YOUR TASK: Print, exactly and without pictures, the lines from the one where "is (882, 778)." appears down to the end of the entries.

DATA EXCERPTS:
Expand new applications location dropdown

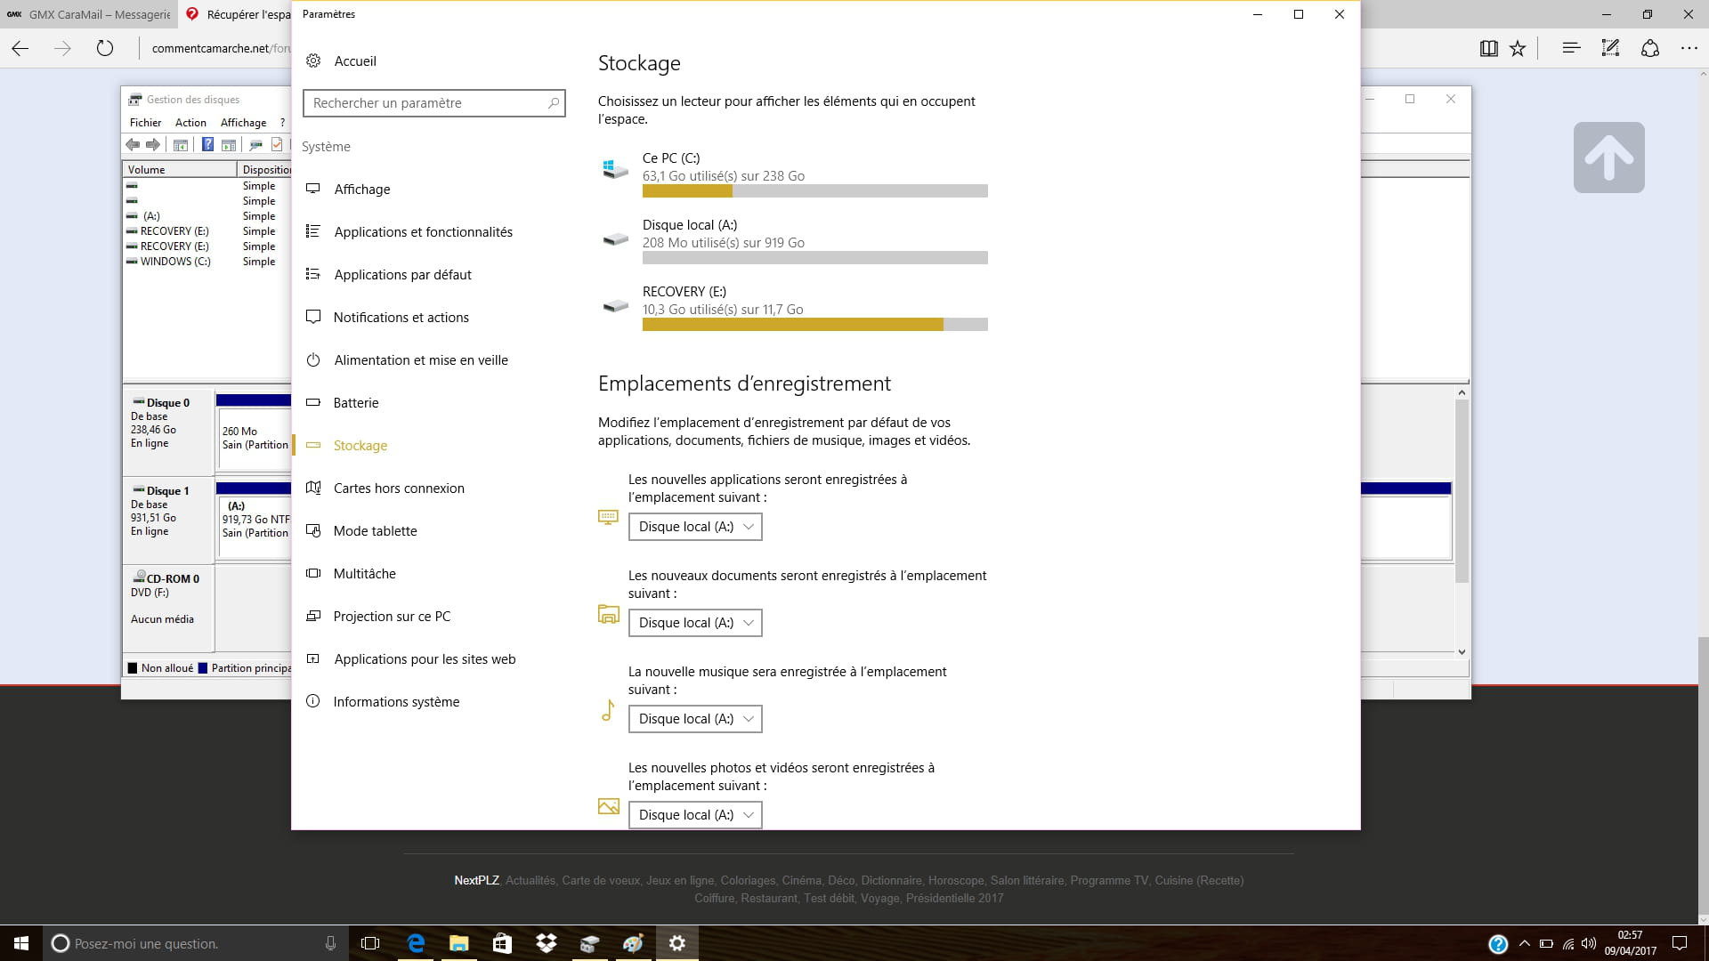tap(695, 527)
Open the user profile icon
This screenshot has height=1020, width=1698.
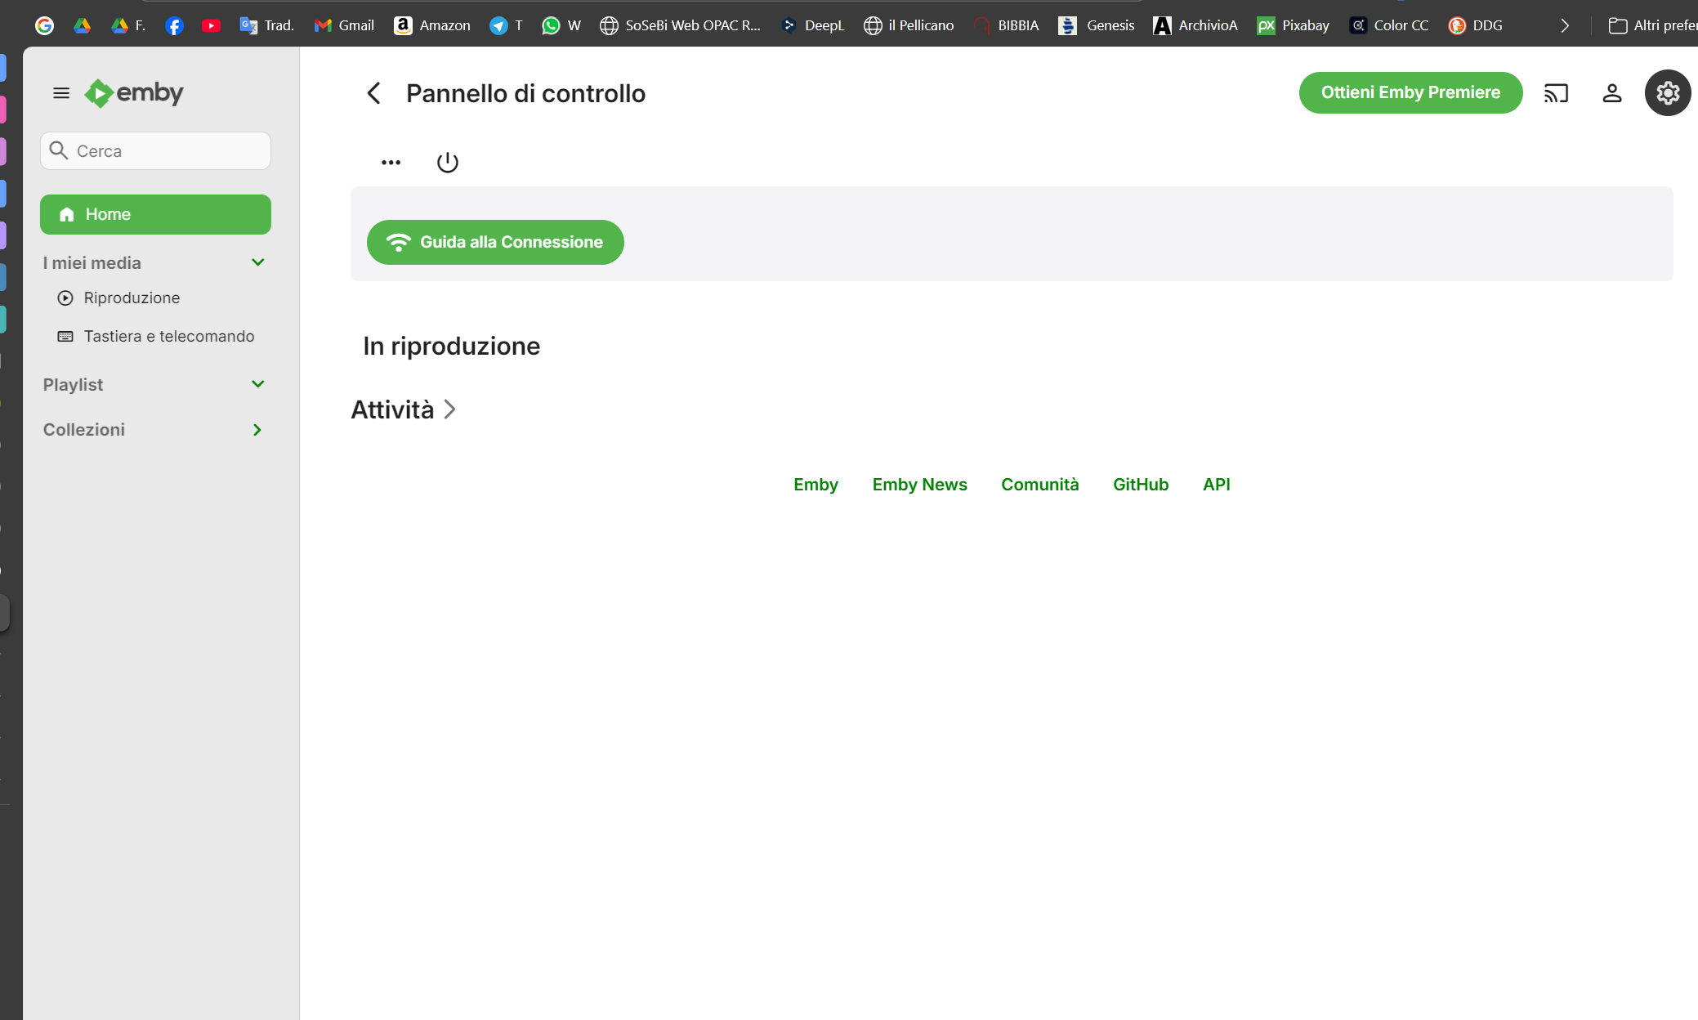[1611, 93]
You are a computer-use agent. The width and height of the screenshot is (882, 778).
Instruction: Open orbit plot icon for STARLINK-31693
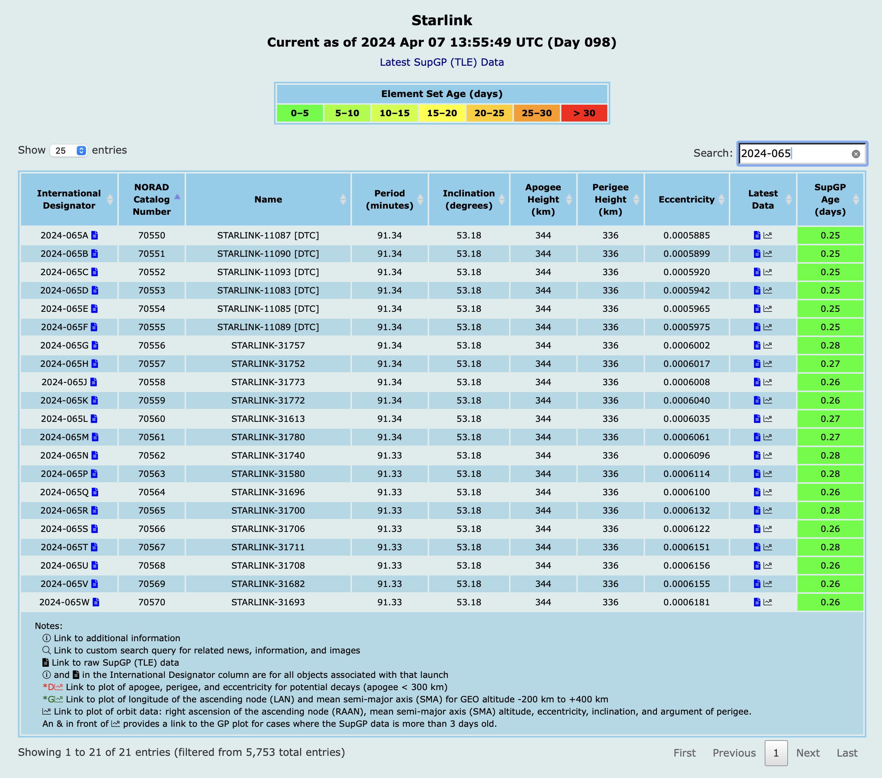pos(768,602)
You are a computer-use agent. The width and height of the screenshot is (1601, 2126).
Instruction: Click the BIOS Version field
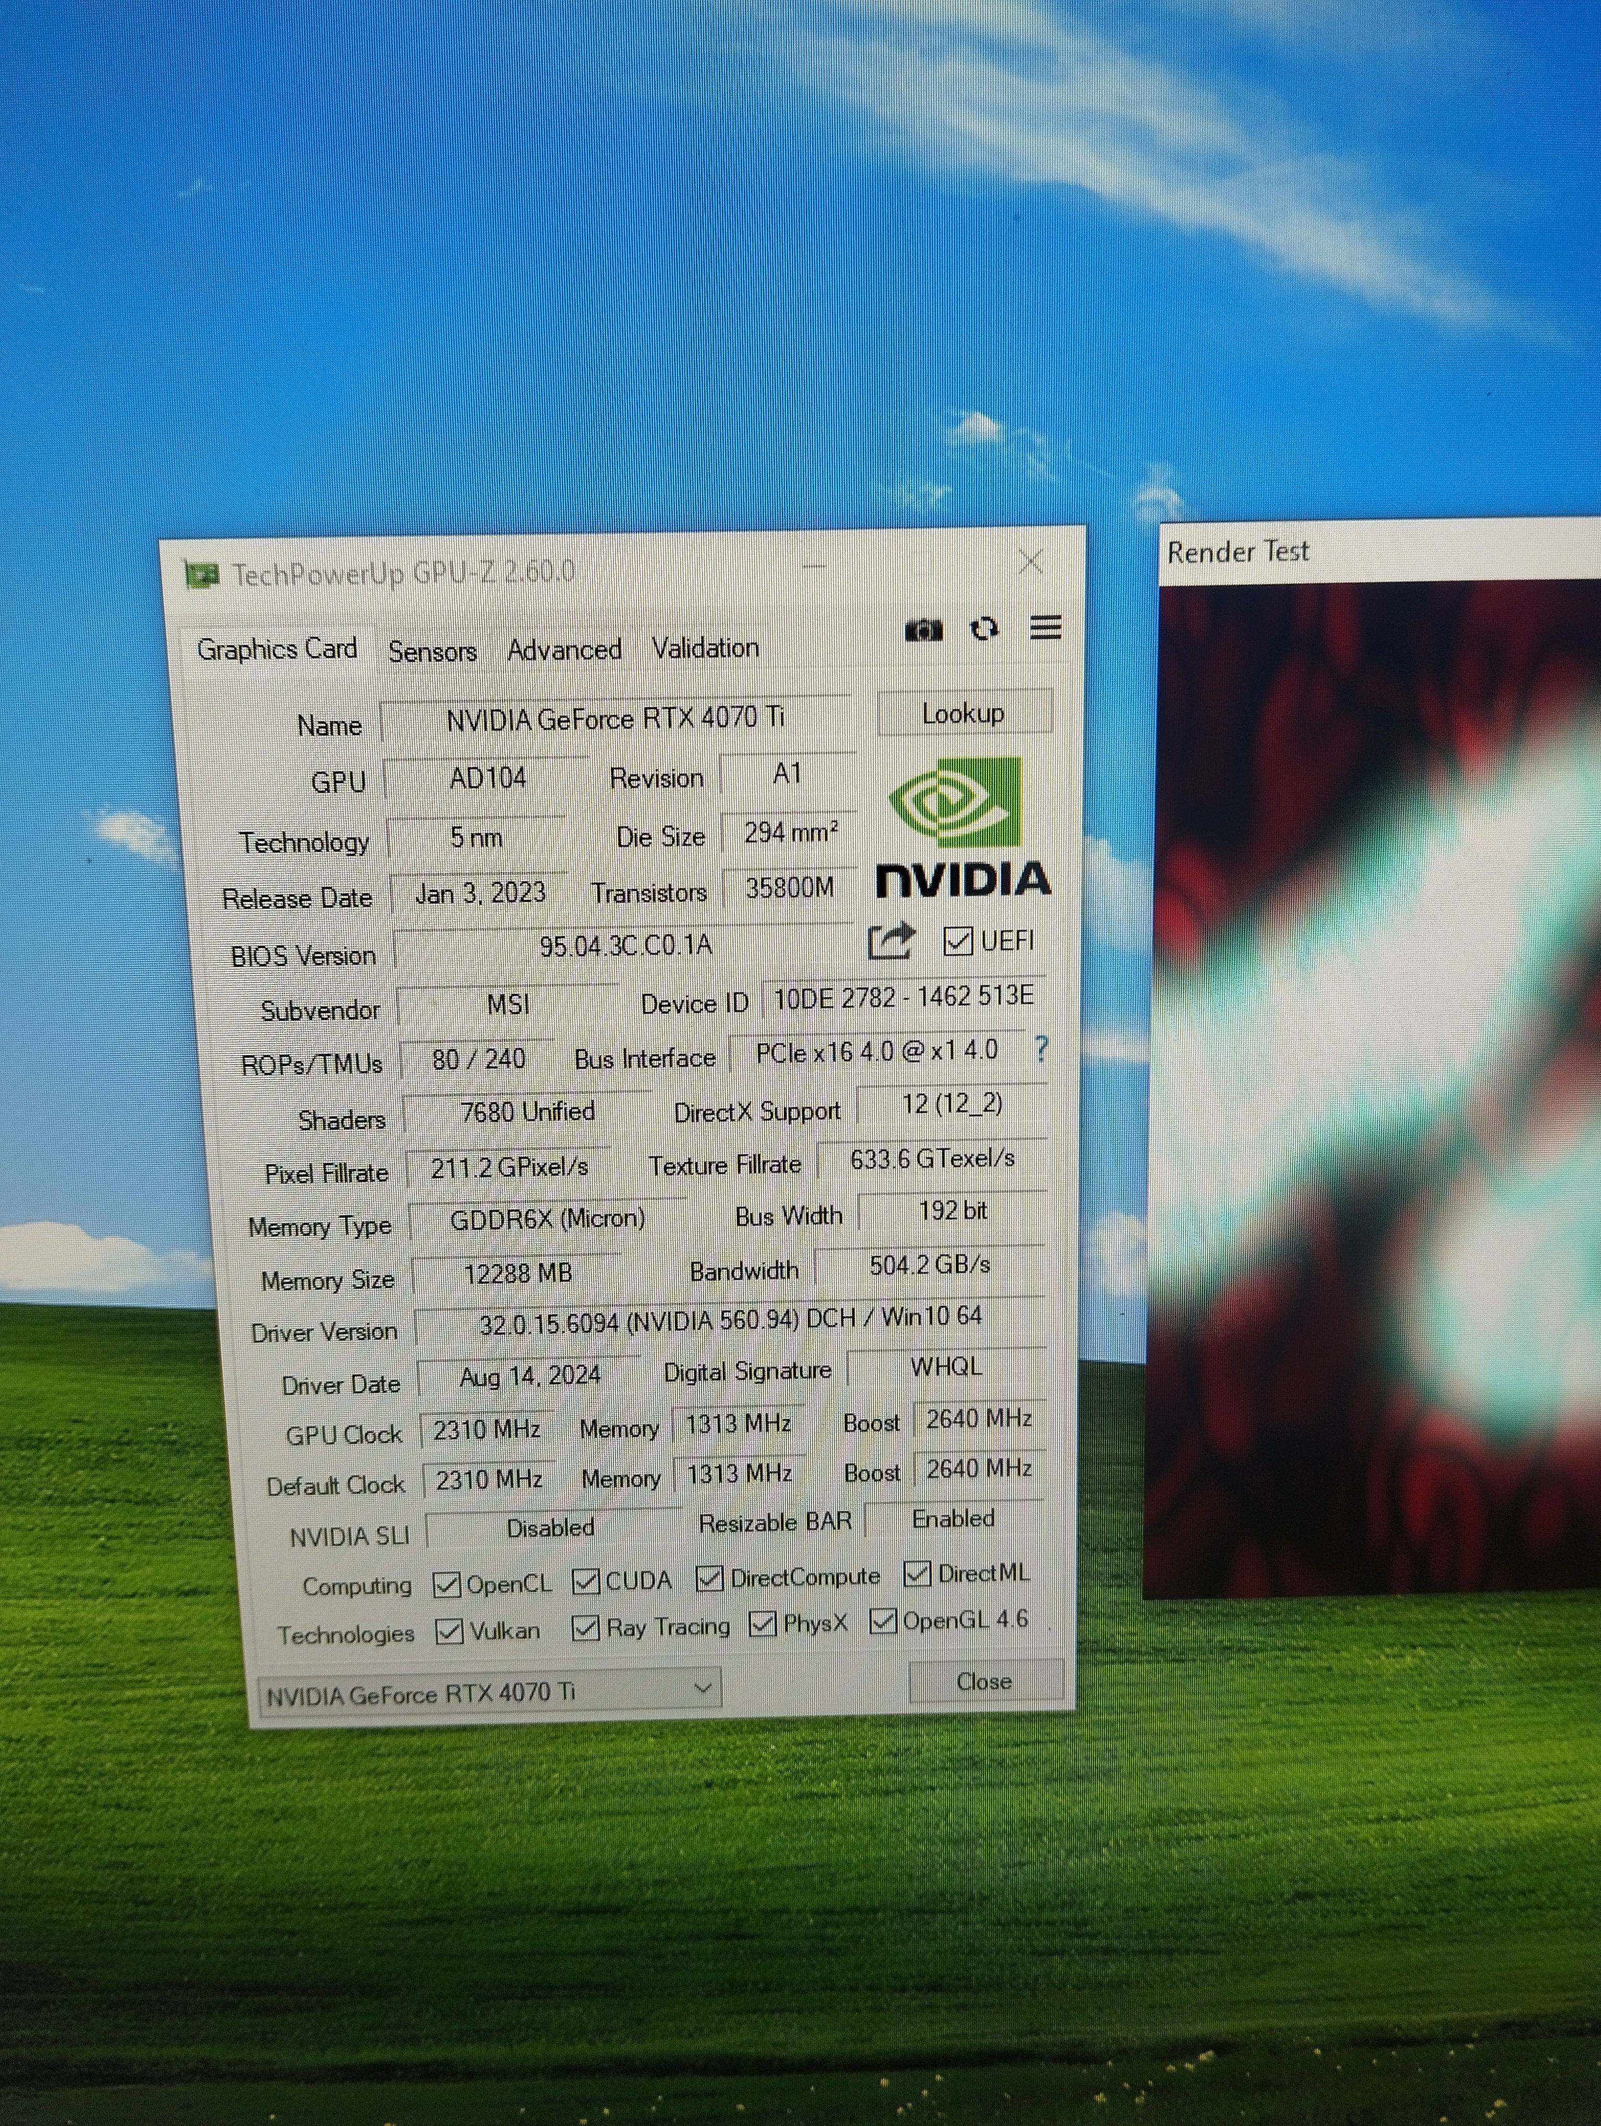(626, 947)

SOLUTION FOR THIS TASK:
You are a computer-use agent. The width and height of the screenshot is (882, 778).
Instruction: Open orbit plot icon for STARLINK-31693
pos(768,602)
You are a computer-use agent. The width and height of the screenshot is (1601, 2126).
Instruction: Click the BIOS Version field
(626, 947)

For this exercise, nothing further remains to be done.